Воспроизведите дословно все строки приведённых ниже записей. Изображения в ответ не включайте.

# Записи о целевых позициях
┌────────

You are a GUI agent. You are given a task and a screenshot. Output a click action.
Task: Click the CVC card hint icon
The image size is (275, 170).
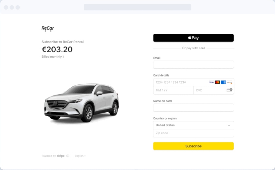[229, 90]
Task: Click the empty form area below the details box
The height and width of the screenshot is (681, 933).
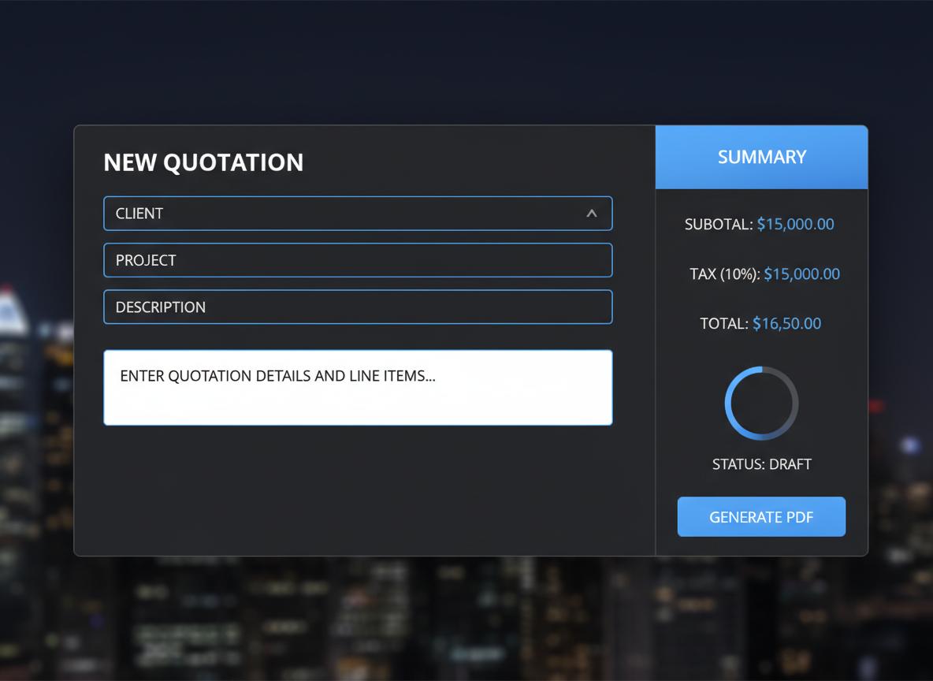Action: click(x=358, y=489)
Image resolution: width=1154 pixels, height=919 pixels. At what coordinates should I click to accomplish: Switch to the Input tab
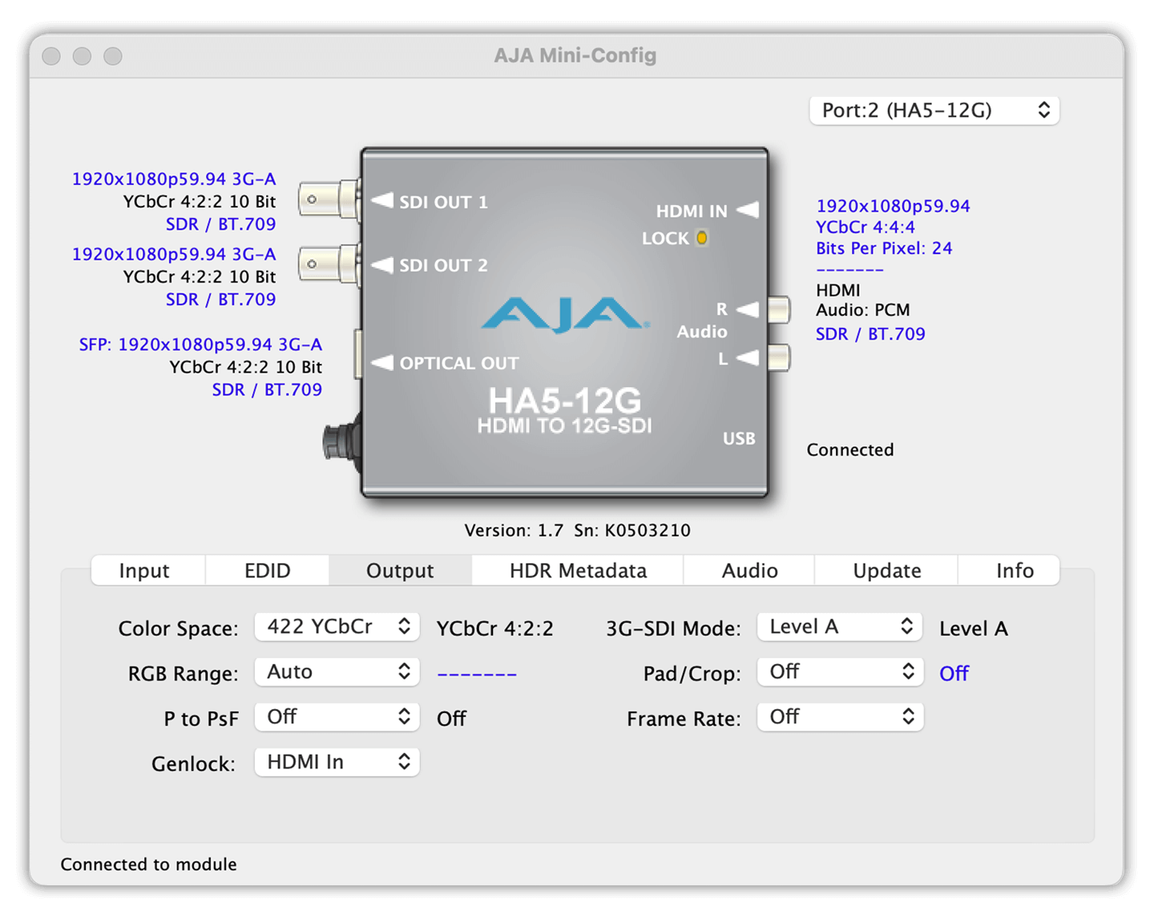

└────────

# Итоговый ответ
You are a GUI agent. You are given a task and a screenshot. Output a click action.
Task: Click the CVC card hint icon
The image size is (275, 170).
[229, 90]
Task: Click the empty form area below the details box
The height and width of the screenshot is (681, 933).
Action: click(x=358, y=489)
Image resolution: width=1154 pixels, height=919 pixels. At what coordinates should I click to accomplish: Switch to the Input tab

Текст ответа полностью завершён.